U.S. 30-Year Mortgage Rates Rise to Near Two-Month High
Mortgage rates in the United States increased once again last week, casting a shadow over the spring real estate market recovery.
According to data released by the Mortgage Bankers Association (MBA) on Wednesday, as of the week ending May 15, the 30-year fixed mortgage contract rate rose by 10 basis points to 6.56%, marking a high not seen in nearly seven weeks, just a hair's breadth away from the phase peak of 6.57% established after the Iranian war broke out in March. Since the Iranian war erupted at the end of February, this rate has accumulated an increase of nearly 50 basis points.
The rise in interest rates directly suppressed demand for home purchases. The MBA home purchase application index fell by 4.1% for the week, marking the largest single-week drop since the week of March 20; the total volume of mortgage applications decreased by 2.3% month-over-month, falling to a five-week low. It is noteworthy that about 10% of applicants chose adjustable-rate mortgages due to their interest rates being about 80 basis points lower than the 30-year fixed rate.
The core driving force behind the upward interest rates comes from the bond market. Conflicts in the Middle East have pushed up energy prices, intensifying inflationary concerns. Over the past week, global bond markets suffered from selling, with the US 30-year Treasury yield reaching its highest level in 19 years, and the 10-year Treasury yield also setting a new high since January 2025. Real-time data released by Mortgage News Daily on Tuesday showed that the 30-year fixed rate had risen to 6.75%.

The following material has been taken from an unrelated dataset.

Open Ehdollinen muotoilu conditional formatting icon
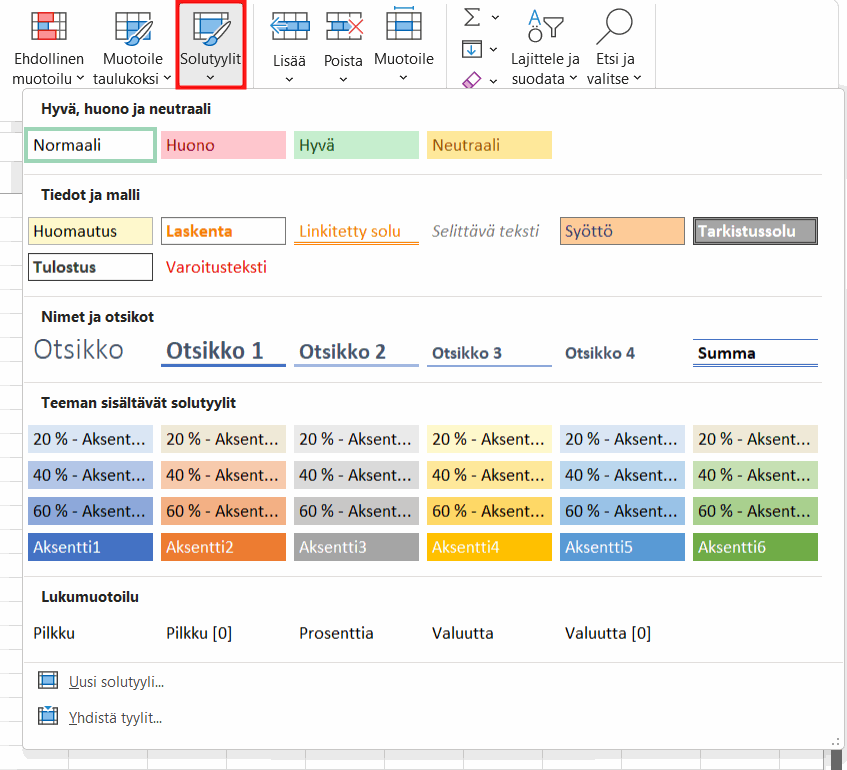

On the monetary policy front, the situation is equally fraught with uncertainty. This Thursday, Kevin Warsh will be sworn in as the new Federal Reserve Chairman, replacing Jerome Powell, who was criticized by Trump for a long time. Although Trump stated this week that he would allow Warsh to independently decide the direction of interest rates, and Warsh also told Congress last month that he made no commitments to the president, the financial market is currently widely betting that the Federal Reserve will not cut rates this year. Some Fed officials even worry that rising oil prices may more broadly transmit to inflation, and at that time, a rate hike may not be ruled out.

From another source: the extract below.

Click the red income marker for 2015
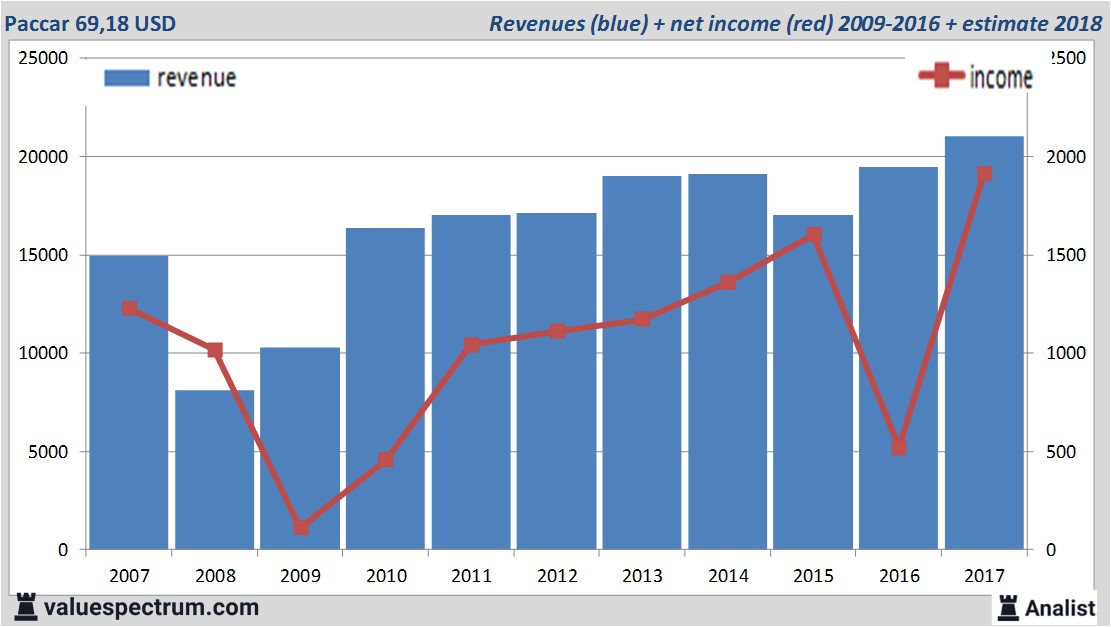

The sustained increase in mortgage rates has already threatened the recovery momentum of the spring housing market. Previous data showed that new home sales in March were the strongest of the year, and data from the National Association of Realtors also showed that the secondary home purchase volume in April reached a five-month high, and the market is brewing for a recovery. Whether this positive trend can be maintained if the pressure of interest rates continues remains highly uncertain.
Content is for reference only, not financial advice.